What is required: All entries must be given again in full, exactly as they were supplied.

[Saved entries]
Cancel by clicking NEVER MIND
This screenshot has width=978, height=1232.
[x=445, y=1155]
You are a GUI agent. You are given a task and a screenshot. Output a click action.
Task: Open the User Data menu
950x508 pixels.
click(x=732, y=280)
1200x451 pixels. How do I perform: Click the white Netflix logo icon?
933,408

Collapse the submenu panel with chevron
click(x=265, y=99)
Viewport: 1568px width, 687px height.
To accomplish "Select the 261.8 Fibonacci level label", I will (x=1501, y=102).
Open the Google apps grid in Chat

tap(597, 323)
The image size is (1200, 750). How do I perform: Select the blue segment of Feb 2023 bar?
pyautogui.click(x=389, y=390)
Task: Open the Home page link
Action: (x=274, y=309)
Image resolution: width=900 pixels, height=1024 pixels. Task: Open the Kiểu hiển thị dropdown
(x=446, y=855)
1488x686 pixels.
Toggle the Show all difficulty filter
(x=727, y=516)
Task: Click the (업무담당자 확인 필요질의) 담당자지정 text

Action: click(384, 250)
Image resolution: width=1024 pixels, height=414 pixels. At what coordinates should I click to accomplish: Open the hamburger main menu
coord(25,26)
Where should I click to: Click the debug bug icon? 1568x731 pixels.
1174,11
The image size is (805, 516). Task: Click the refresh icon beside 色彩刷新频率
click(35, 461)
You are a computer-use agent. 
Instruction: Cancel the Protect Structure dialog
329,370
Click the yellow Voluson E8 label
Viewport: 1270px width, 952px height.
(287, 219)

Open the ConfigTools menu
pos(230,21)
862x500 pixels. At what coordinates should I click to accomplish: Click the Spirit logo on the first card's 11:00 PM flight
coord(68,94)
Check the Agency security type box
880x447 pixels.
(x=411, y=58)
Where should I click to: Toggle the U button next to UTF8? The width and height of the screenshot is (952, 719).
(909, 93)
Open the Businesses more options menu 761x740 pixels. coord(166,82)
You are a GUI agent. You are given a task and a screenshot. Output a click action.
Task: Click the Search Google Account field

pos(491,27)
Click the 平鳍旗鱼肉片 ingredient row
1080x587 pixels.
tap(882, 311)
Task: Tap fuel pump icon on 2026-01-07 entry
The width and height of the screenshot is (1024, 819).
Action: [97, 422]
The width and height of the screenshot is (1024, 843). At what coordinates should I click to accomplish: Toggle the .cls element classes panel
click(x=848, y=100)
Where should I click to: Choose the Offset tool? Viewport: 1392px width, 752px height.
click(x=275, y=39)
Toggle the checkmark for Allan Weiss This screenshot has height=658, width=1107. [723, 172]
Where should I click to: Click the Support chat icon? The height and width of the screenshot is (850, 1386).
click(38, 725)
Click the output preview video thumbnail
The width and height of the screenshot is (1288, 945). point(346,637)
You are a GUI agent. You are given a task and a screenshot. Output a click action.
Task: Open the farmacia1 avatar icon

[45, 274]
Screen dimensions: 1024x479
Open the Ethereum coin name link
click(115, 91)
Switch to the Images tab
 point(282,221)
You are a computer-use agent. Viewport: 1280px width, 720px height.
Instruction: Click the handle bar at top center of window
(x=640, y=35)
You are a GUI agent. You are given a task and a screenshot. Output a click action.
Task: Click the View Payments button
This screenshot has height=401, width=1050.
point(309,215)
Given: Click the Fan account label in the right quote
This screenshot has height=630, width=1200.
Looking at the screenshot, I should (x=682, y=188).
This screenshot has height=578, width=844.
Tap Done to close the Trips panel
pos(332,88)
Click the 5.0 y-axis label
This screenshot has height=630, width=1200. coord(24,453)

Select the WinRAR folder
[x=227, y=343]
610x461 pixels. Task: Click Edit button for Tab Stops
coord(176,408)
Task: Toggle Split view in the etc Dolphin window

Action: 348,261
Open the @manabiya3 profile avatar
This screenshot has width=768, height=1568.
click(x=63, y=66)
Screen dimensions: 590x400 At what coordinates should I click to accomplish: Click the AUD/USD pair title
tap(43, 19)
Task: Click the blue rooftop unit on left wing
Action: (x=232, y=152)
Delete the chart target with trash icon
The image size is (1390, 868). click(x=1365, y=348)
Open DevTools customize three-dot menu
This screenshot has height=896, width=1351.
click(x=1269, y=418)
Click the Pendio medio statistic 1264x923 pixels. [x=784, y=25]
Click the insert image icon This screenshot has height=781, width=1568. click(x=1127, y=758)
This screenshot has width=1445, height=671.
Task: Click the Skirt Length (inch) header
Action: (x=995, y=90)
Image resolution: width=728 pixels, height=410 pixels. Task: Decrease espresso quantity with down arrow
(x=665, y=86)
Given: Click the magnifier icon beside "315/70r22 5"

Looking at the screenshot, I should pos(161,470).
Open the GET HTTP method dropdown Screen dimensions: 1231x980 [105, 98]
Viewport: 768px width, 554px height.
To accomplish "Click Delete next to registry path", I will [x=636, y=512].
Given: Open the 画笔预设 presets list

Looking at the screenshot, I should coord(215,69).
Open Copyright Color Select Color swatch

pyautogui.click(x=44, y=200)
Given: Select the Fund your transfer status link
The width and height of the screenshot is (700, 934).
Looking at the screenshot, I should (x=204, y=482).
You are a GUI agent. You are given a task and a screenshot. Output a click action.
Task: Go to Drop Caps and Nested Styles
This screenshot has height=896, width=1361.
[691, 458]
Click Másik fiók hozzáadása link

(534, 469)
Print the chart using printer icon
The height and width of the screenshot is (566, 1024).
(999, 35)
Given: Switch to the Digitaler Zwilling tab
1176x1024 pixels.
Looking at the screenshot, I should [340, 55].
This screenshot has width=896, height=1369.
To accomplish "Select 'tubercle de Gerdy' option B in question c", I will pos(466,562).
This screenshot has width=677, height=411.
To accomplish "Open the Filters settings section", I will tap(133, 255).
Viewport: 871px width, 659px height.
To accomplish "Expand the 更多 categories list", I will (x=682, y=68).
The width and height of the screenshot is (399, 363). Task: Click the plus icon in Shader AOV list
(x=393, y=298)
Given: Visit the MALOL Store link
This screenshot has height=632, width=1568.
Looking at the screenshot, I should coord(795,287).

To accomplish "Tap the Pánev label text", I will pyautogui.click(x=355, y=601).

Problem solution:
Cancel by clicking NEVER MIND
This screenshot has width=978, height=1232.
[x=445, y=1155]
You are a GUI agent. You are given a task and a screenshot. Output a click action.
Task: Open the User Data menu
950x508 pixels.
click(x=732, y=280)
1200x451 pixels. How do I perform: Click the white Netflix logo icon?
933,408

Collapse the submenu panel with chevron
click(x=265, y=99)
Viewport: 1568px width, 687px height.
To accomplish "Select the 261.8 Fibonacci level label", I will (x=1501, y=102).
Open the Google apps grid in Chat

tap(597, 323)
The image size is (1200, 750). How do I perform: Select the blue segment of Feb 2023 bar?
pyautogui.click(x=389, y=390)
Task: Open the Home page link
Action: (x=274, y=309)
Image resolution: width=900 pixels, height=1024 pixels. Task: Open the Kiểu hiển thị dropdown
(x=446, y=855)
1488x686 pixels.
Toggle the Show all difficulty filter
(x=727, y=516)
Task: Click the (업무담당자 확인 필요질의) 담당자지정 text

Action: click(384, 250)
Image resolution: width=1024 pixels, height=414 pixels. At what coordinates should I click to accomplish: Open the hamburger main menu
coord(25,26)
Where should I click to: Click the debug bug icon? 1568x731 pixels.
1174,11
The image size is (805, 516). Task: Click the refresh icon beside 色彩刷新频率
click(35, 461)
You are a computer-use agent. 
Instruction: Cancel the Protect Structure dialog
329,370
Click the yellow Voluson E8 label
Viewport: 1270px width, 952px height.
(287, 219)

Open the ConfigTools menu
pos(230,21)
862x500 pixels. At what coordinates should I click to accomplish: Click the Spirit logo on the first card's 11:00 PM flight
coord(68,94)
Check the Agency security type box
880x447 pixels.
(x=411, y=58)
Where should I click to: Toggle the U button next to UTF8? The width and height of the screenshot is (952, 719).
(909, 93)
Open the Businesses more options menu 761x740 pixels. coord(166,82)
You are a GUI agent. You are given a task and a screenshot. Output a click action.
Task: Click the Search Google Account field

pos(491,27)
Click the 平鳍旗鱼肉片 ingredient row
1080x587 pixels.
tap(882, 311)
Task: Tap fuel pump icon on 2026-01-07 entry
The width and height of the screenshot is (1024, 819).
Action: [97, 422]
The width and height of the screenshot is (1024, 843). At what coordinates should I click to accomplish: Toggle the .cls element classes panel
click(x=848, y=100)
Where should I click to: Choose the Offset tool? Viewport: 1392px width, 752px height.
click(x=275, y=39)
Toggle the checkmark for Allan Weiss This screenshot has height=658, width=1107. [723, 172]
Where should I click to: Click the Support chat icon? The height and width of the screenshot is (850, 1386).
click(38, 725)
Click the output preview video thumbnail
The width and height of the screenshot is (1288, 945). point(346,637)
You are a GUI agent. You are given a task and a screenshot. Output a click action.
Task: Open the farmacia1 avatar icon

[45, 274]
Screen dimensions: 1024x479
Open the Ethereum coin name link
click(115, 91)
Switch to the Images tab
 point(282,221)
You are a computer-use agent. Viewport: 1280px width, 720px height.
Instruction: Click the handle bar at top center of window
(x=640, y=35)
You are a GUI agent. You are given a task and a screenshot. Output a click action.
Task: Click the View Payments button
This screenshot has height=401, width=1050.
point(309,215)
Given: Click the Fan account label in the right quote
This screenshot has height=630, width=1200.
Looking at the screenshot, I should (x=682, y=188).
This screenshot has height=578, width=844.
Tap Done to close the Trips panel
pos(332,88)
Click the 5.0 y-axis label
This screenshot has height=630, width=1200. coord(24,453)

Select the WinRAR folder
[x=227, y=343]
610x461 pixels. Task: Click Edit button for Tab Stops
coord(176,408)
Task: Toggle Split view in the etc Dolphin window

Action: 348,261
Open the @manabiya3 profile avatar
This screenshot has width=768, height=1568.
click(x=63, y=66)
Screen dimensions: 590x400 At what coordinates should I click to accomplish: Click the AUD/USD pair title
tap(43, 19)
Task: Click the blue rooftop unit on left wing
Action: (x=232, y=152)
Delete the chart target with trash icon
The image size is (1390, 868). click(x=1365, y=348)
Open DevTools customize three-dot menu
This screenshot has height=896, width=1351.
click(x=1269, y=418)
Click the Pendio medio statistic 1264x923 pixels. [x=784, y=25]
Click the insert image icon This screenshot has height=781, width=1568. click(x=1127, y=758)
This screenshot has width=1445, height=671.
Task: Click the Skirt Length (inch) header
Action: (x=995, y=90)
Image resolution: width=728 pixels, height=410 pixels. Task: Decrease espresso quantity with down arrow
(x=665, y=86)
Given: Click the magnifier icon beside "315/70r22 5"

Looking at the screenshot, I should pos(161,470).
Open the GET HTTP method dropdown Screen dimensions: 1231x980 [105, 98]
Viewport: 768px width, 554px height.
To accomplish "Click Delete next to registry path", I will [x=636, y=512].
Given: Open the 画笔预设 presets list

Looking at the screenshot, I should coord(215,69).
Open Copyright Color Select Color swatch

pyautogui.click(x=44, y=200)
Given: Select the Fund your transfer status link
The width and height of the screenshot is (700, 934).
Looking at the screenshot, I should (x=204, y=482).
You are a GUI agent. You are given a task and a screenshot. Output a click action.
Task: Go to Drop Caps and Nested Styles
This screenshot has height=896, width=1361.
[691, 458]
Click Másik fiók hozzáadása link

(534, 469)
Print the chart using printer icon
The height and width of the screenshot is (566, 1024).
(999, 35)
Given: Switch to the Digitaler Zwilling tab
1176x1024 pixels.
Looking at the screenshot, I should [340, 55].
This screenshot has width=896, height=1369.
To accomplish "Select 'tubercle de Gerdy' option B in question c", I will pos(466,562).
This screenshot has width=677, height=411.
To accomplish "Open the Filters settings section", I will tap(133, 255).
Viewport: 871px width, 659px height.
To accomplish "Expand the 更多 categories list", I will (x=682, y=68).
The width and height of the screenshot is (399, 363). Task: Click the plus icon in Shader AOV list
(x=393, y=298)
Given: Visit the MALOL Store link
This screenshot has height=632, width=1568.
Looking at the screenshot, I should coord(795,287).

To accomplish "Tap the Pánev label text", I will pyautogui.click(x=355, y=601).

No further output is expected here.